|Reviews for The Bride Of Sesshomaru|
| Trelweny Rosephoenixwolf chapter 5 . 9/30/2009
Well that was... interesting. Fukai is a cute character. Odd way to end the story... it seems incomplete the way it stopped. Like cutting out at intermission. But if the muse is gone, the muse is gone. Personally, I think it would have felt more complete ending it at the last chapter. The 5th chapter feels like it's leading somewhere even with the author's note that states otherwise.
Anyway, thanks for writing!
| Hannahmgp chapter 1 . 6/23/2008
I like it! YAAY! Wahoo, feel the burn! I like how your story is not crap. Okay, that sounds weird. What I mean is, no outrageous spelling/grammar mistakes! It seems very interesting! What color are Fukai's eyes? DON'T ABANDON THIS STORY! I've seen that happen way too many times.

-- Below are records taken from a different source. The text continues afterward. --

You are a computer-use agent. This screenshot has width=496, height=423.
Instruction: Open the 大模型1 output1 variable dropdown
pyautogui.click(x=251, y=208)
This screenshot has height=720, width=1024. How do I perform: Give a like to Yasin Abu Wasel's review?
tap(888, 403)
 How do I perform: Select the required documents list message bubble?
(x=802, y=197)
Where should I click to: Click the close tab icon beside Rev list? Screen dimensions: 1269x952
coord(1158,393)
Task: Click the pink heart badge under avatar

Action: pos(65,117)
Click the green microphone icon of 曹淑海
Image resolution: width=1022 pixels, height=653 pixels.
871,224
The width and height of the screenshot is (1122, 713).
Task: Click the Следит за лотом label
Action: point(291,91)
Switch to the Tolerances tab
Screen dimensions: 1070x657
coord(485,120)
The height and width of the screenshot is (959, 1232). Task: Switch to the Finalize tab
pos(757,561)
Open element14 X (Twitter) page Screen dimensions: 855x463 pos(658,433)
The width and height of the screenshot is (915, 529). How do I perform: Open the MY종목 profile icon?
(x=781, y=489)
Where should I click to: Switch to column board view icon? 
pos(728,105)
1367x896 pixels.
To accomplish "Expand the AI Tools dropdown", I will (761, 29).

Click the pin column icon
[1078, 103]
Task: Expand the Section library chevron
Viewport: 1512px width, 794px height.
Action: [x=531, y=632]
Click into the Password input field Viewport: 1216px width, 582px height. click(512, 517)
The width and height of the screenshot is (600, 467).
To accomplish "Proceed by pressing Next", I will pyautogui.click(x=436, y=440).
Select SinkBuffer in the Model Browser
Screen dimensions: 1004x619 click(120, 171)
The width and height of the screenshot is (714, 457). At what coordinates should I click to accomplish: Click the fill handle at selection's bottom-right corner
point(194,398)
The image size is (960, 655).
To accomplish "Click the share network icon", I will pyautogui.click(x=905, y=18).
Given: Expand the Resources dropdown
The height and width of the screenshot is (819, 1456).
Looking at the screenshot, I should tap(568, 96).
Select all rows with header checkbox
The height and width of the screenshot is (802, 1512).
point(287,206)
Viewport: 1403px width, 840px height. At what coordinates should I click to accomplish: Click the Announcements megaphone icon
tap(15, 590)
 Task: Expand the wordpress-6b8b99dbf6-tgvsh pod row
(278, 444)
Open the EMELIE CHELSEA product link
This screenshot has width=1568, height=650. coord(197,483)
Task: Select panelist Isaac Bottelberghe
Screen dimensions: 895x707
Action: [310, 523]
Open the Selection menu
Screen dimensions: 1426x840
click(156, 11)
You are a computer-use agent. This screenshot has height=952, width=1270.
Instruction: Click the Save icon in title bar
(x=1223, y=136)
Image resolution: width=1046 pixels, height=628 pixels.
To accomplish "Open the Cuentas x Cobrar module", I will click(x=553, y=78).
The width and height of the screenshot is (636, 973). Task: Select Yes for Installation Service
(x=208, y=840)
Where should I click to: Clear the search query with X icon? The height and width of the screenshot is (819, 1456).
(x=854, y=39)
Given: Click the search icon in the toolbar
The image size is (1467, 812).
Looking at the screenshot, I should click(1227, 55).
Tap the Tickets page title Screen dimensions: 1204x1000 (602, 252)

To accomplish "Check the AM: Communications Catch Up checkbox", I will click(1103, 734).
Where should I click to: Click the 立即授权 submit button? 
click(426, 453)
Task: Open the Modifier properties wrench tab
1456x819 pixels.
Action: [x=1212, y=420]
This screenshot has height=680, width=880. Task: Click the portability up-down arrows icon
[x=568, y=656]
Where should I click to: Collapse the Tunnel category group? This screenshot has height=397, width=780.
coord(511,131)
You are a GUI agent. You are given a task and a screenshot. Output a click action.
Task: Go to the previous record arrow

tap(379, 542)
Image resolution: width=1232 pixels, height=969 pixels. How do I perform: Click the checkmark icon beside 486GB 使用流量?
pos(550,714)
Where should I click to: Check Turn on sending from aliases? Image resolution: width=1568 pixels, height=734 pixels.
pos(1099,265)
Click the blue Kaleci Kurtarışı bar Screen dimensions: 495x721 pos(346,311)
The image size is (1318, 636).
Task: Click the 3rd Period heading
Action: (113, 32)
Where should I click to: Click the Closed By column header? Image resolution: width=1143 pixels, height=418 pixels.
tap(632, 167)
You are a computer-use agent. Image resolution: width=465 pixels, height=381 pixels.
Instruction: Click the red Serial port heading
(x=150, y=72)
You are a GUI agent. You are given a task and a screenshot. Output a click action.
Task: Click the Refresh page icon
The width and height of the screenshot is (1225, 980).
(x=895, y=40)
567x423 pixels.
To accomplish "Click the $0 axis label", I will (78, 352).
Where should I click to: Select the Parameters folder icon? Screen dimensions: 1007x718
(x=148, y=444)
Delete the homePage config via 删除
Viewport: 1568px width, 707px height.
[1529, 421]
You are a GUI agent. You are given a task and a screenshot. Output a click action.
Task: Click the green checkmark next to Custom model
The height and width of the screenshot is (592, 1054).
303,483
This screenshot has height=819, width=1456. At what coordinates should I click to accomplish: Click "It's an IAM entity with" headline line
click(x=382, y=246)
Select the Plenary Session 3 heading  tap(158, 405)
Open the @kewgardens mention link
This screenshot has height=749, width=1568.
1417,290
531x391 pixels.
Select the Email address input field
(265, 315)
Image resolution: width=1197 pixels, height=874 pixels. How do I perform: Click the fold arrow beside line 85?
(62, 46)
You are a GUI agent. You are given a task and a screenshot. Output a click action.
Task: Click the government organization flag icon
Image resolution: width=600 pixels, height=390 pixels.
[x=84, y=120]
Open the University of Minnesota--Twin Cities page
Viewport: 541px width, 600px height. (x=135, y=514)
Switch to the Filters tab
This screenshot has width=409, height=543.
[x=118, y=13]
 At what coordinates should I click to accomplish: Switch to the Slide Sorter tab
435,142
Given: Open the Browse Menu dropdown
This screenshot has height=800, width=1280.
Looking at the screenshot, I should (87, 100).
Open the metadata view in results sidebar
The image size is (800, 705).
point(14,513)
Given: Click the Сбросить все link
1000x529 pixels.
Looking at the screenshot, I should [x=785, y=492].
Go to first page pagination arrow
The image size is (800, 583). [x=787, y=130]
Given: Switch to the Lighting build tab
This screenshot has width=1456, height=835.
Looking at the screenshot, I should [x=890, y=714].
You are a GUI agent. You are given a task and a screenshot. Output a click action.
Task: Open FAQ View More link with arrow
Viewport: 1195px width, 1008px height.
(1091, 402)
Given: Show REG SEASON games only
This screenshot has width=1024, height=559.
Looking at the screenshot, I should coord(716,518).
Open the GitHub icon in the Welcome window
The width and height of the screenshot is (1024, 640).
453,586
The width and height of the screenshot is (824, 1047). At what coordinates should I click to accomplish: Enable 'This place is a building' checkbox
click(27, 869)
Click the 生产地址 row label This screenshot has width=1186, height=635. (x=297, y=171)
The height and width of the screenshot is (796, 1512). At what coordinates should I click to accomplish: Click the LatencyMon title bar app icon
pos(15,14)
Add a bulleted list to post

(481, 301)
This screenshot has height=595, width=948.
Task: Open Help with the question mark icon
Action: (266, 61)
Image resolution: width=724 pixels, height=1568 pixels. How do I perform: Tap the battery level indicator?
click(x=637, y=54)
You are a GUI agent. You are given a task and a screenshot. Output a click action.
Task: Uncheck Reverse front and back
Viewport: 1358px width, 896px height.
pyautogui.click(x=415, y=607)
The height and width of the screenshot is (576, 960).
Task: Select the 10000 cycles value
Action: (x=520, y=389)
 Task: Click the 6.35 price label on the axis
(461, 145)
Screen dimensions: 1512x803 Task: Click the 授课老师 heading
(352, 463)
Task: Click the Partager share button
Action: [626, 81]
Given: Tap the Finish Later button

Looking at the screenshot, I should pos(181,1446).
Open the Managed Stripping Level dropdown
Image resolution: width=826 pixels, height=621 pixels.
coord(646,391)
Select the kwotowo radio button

| SugaSugashi chapter 1 . 6/22/2008
The story line is definitely interesting. I certain look forward to the next chapters. I love the opening sentences, and also the scene where Sesshomaru came to pick up Fukai.
A few suggestions:
_Use more pronounces. "She" instead of Fukai for example. If you use the names too much, it gets confusing.
_Connect your sentences more, do not also start with: SubjectVerbaction or adj. use more "and" "but" "when" "as." Just do not overdo it. These will give your paragraphs a nicer flow.